Tuesday, July 20, 2010

Mr. Darcy Fini *

So I think the time has finally come to update you on all that has transpired with Mr. Darcy. I have a little distance from it so it is not so raw as it was. I foolishly tried to believe I could jump from a relationship to a friendship with nothing in between. I knew this to be a fallacy even before I agreed yet there was hope. I saw HE was capable of it; why shouldn’t I be? Ah, but there’s the rub. He did transition. He took his time, and was well into the acceptance stage before he even broached the subject of ending it with me and dating someone else. I was still in bargaining, which made for a perfectly dreadful transition from bargaining a relationship to bargaining a friendship. I did it for a while; I made it stick and I went through the motions as though I was really happy about it but inside, I was dying. And worse than that, I was lying to myself, the one person I had promised to be better to. So one day, it hit me…this isn’t working.

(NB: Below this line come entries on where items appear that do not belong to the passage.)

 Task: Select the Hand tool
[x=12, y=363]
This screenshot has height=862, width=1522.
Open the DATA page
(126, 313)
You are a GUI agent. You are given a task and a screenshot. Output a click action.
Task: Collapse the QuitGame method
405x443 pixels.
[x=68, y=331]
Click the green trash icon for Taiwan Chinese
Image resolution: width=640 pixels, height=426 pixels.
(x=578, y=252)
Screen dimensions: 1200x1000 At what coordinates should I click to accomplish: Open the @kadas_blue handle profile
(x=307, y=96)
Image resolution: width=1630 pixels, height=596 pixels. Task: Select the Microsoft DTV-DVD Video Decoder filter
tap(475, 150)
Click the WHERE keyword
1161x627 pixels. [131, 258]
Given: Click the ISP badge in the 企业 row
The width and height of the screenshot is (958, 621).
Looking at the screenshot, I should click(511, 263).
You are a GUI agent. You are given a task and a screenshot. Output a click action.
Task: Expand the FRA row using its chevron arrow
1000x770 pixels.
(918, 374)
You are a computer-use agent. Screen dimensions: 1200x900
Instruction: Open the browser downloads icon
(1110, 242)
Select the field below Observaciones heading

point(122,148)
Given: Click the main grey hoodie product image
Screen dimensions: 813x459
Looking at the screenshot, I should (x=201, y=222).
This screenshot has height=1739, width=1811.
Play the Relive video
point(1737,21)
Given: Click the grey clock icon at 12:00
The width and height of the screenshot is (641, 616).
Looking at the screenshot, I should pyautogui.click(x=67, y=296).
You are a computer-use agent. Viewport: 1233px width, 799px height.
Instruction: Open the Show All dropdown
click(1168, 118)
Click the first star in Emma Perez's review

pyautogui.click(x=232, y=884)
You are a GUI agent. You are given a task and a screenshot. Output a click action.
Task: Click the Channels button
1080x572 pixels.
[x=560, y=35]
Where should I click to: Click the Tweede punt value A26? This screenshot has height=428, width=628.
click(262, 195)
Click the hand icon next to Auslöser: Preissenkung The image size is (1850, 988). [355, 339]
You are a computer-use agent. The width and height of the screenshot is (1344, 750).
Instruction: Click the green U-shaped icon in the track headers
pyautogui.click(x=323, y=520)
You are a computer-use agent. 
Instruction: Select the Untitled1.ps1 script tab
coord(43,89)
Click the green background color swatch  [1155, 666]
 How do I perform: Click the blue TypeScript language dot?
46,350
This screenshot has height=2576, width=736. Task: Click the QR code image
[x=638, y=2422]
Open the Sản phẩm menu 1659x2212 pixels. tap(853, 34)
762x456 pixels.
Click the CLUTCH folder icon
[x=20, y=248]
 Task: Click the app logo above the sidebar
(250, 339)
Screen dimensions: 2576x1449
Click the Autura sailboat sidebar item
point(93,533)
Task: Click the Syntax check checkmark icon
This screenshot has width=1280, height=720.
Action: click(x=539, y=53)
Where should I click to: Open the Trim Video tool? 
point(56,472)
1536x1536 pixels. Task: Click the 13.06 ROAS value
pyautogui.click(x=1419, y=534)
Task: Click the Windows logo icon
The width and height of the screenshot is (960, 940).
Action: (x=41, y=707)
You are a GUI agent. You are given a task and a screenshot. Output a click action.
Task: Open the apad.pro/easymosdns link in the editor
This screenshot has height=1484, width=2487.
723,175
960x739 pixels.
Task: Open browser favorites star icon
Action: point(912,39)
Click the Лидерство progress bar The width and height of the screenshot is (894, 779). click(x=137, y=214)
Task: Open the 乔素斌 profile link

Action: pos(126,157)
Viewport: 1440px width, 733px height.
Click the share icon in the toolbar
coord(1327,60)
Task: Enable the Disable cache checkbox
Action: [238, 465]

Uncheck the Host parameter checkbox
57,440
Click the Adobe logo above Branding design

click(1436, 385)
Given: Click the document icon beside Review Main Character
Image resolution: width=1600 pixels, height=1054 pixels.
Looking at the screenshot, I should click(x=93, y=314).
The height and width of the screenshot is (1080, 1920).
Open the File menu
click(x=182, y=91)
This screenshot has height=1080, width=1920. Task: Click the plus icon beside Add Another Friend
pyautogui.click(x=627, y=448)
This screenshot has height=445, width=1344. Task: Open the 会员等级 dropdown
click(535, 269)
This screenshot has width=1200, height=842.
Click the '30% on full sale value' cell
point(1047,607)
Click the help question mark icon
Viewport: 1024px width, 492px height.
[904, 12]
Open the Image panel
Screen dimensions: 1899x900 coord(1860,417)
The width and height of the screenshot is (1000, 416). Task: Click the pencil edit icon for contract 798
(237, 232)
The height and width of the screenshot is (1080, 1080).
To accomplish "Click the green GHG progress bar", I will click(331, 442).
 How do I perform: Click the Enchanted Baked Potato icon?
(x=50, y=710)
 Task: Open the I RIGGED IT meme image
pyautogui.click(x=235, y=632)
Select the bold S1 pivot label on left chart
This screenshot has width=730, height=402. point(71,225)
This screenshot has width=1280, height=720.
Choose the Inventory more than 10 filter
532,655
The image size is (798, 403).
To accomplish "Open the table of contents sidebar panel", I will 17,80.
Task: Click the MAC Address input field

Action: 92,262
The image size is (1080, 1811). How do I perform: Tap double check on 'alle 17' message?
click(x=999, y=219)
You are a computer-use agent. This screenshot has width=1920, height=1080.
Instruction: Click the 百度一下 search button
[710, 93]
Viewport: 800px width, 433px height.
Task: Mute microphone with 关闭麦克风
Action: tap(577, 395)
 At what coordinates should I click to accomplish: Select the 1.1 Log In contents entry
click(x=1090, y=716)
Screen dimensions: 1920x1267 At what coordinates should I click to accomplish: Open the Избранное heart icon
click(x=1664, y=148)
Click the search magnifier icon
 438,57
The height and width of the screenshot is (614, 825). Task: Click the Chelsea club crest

It came on not like a torrent but like a gentle shower which just continued and increased until one day, I looked down and my feet were buried in the mire which had grown around them as I stood unawares, sinking in the mud. I don’t even remember the circumstances that made me do it. I just remember one day, while on IM, I asked this question. “Does your family know that we have broken up?”

“Well, they have never really known our status but they know things have changed and that we are committed to being friends.”

And it struck me like a tangible blow. All this time, I have felt so guilty that I made him feel like my dirty little secret. But I was his. His family, his friends, his coworkers and acquaintances, even his new girlfriend; to all of them I was just some enigmatic, undefined presence on the periphery of his life. I was a secret. I was always going to be, even had I been single and free to love him completely. In ten years, he had never defined me as a part of his life to anyone else in it. How do you miss something so obvious for so long?

So I told him I didn’t want to be friends anymore. I didn’t want to talk on the phone every day, and IM and look forward to emails. I needed some distance because I couldn’t have him so continue to be so important to me anymore. I broke off our friendship…on IM. Cowardly, I know and yet, a necessary act. And as strong as I was capable of being; a quick and violent kill.

It would be easy to say that I felt strong and energized and like some conquering goddess, but of course we all know that would be bullsh*t. I cried. I stopped sleeping. And I forced myself to play music to fill the void left by the absence of a phone call. And for days after I tried not to want him to be the first person I said good morning to and the last one I said good night to. I tried not to want him to be the one I wanted to share my happiness and my sadness with. And yet, I was still happier than I have been because I was calm. OK, not happy, that’s not it. Relieved. Sad…but calm. Heading toward ACCEPTANCE.

Now if this were a movie, this would be the end. But it’s not. Nothing in life is ever so neatly wrapped and packaged as it is in the movies. So, one day I sent a message to Mr. Darcy and he called me. And we fought about boundaries and the fact that he thought I meant I needed a break for a week and I kind of meant forever-at least for the time being.

And then there was my show. I asked, if he was coming to at least give me a heads up. Which he did, but of course, he sat in the front row.


And then there was the matter of his birthday which I labored over trying to decide if I should ignore it or send a card or call. In the end, I sent a text which just said happy birthday and he returned it with one which just said thanks. Things do get easier.